In one graceful moment, his coffee spilt all over the table. I had already been laughing earlier. Now, as I watched the “Oh this is perfect” expression flash across his face, I couldn’t help but laugh again. It really was a cute moment. He made a joke about how if this was a first date, I’d already be out the door.
We talked about how I had just painted my shoes in my car using fabric paint, how he has enough confidence with a microphone for all of us that don’t, the 180 tear ducts in a person’s eye (as told to us by the man with the eye patch beside us), our families, our friends, and the often overwhelming and puzzling thing that is: life.

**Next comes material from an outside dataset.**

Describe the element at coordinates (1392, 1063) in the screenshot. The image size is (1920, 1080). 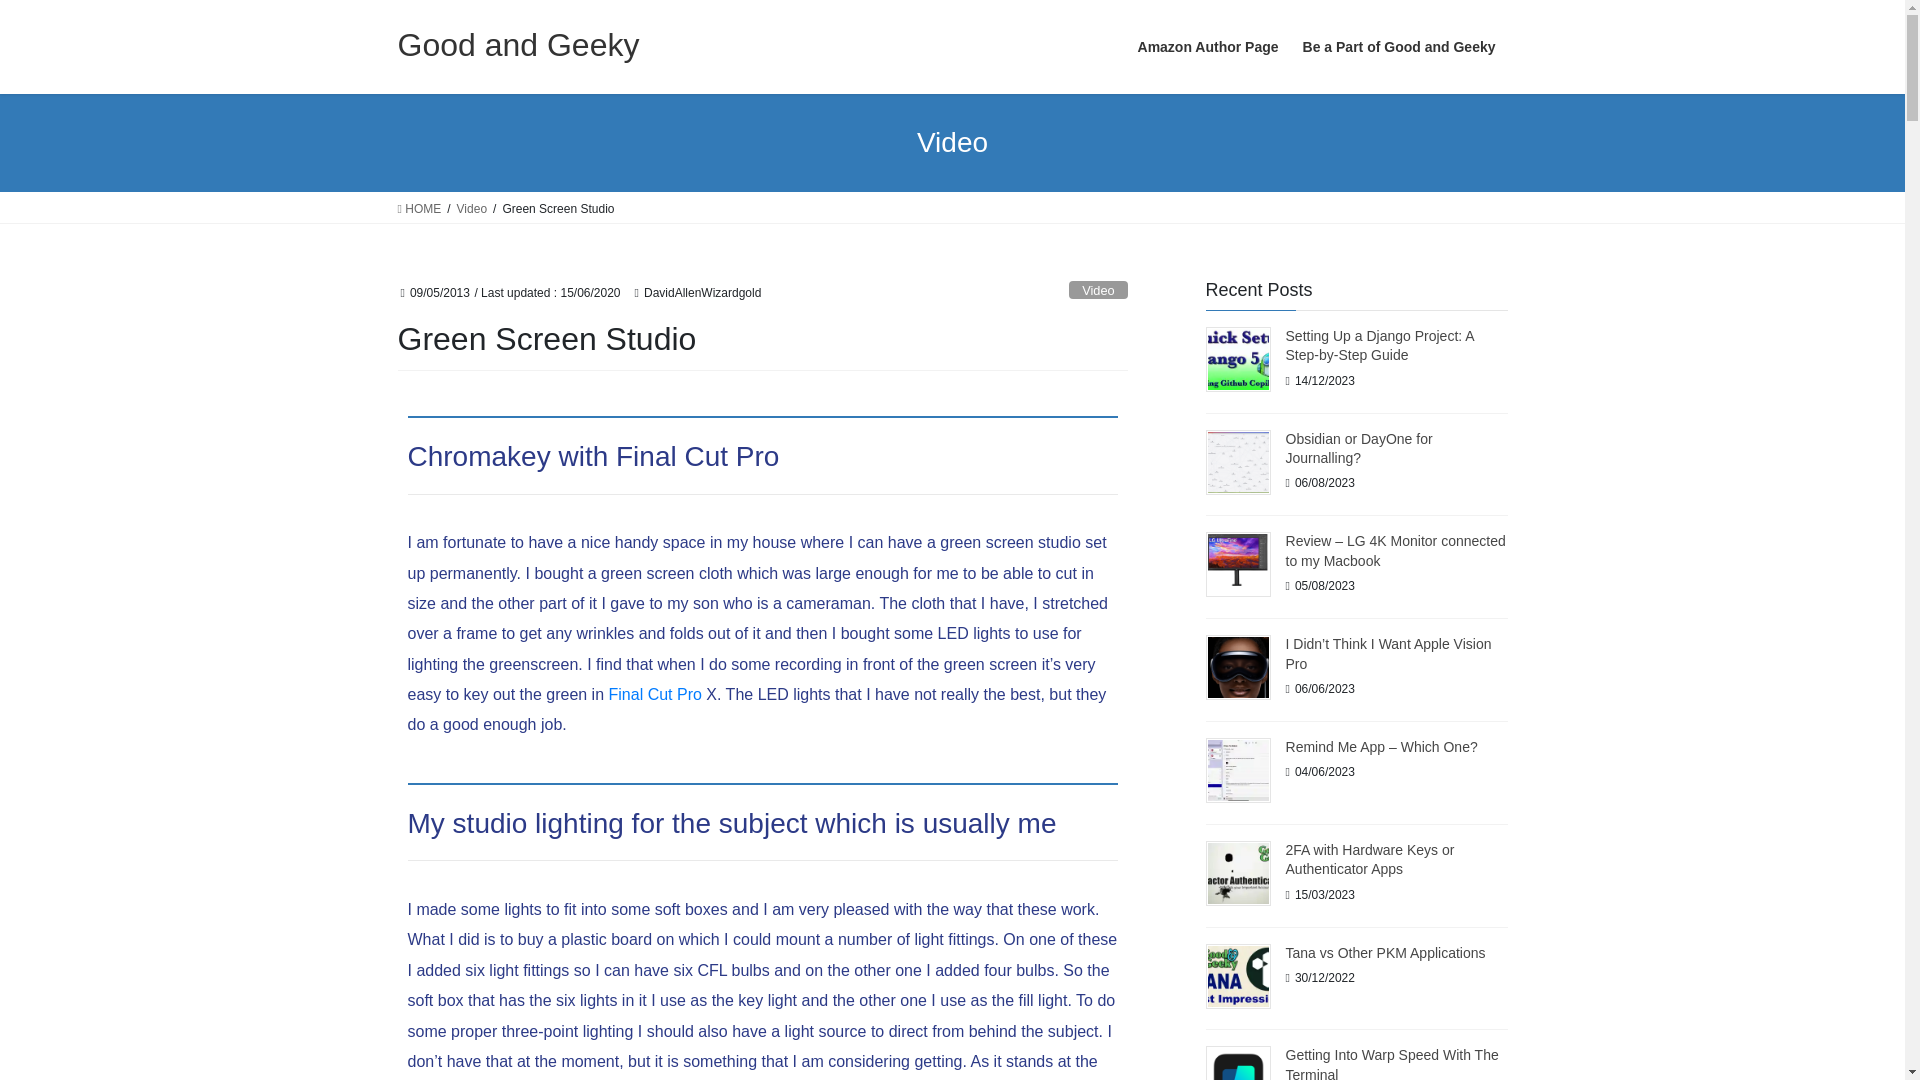
I see `Getting Into Warp Speed With The Terminal` at that location.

As we sat there, I was acutely cold yet deliriously happy. Laughter felt good. Real conversation, comforting. The wisdom of a true man, indescribable.
He spoke of his time abroad. Of the beauty that he encountered. The ways in which he got lost, and how he eventually found himself.
Being home wasn’t as effortless as he had expected. He had begun to experience what many travellers stumble upon – settling back into a mundane routine, with little inspiration and much less beauty in the everyday.
Where did that part of him go? The part that was on FIRE for life in Paris? The part that felt fully ALIVE in Croatia? All of this talk got me thinking. I’ve experienced the exact same emotions, run into the same let downs, and desperately craved to be abroad once more. How do you keep the part of yourself that you “found” while you were away?
It all comes down to a choice, he said. We can choose to live full lives wherever we are. We can choose to wander the streets of the city alone, we can choose to grab a backpack and hit the road with no destination planned out. Happiness is our choice. We just forget to choose it at times.
Thank you, kind sir who spilt coffee on the table, for making me laugh and for reminding me of the beauty in life. Of your beauty, the beauty around me, and the choices that I am able to make.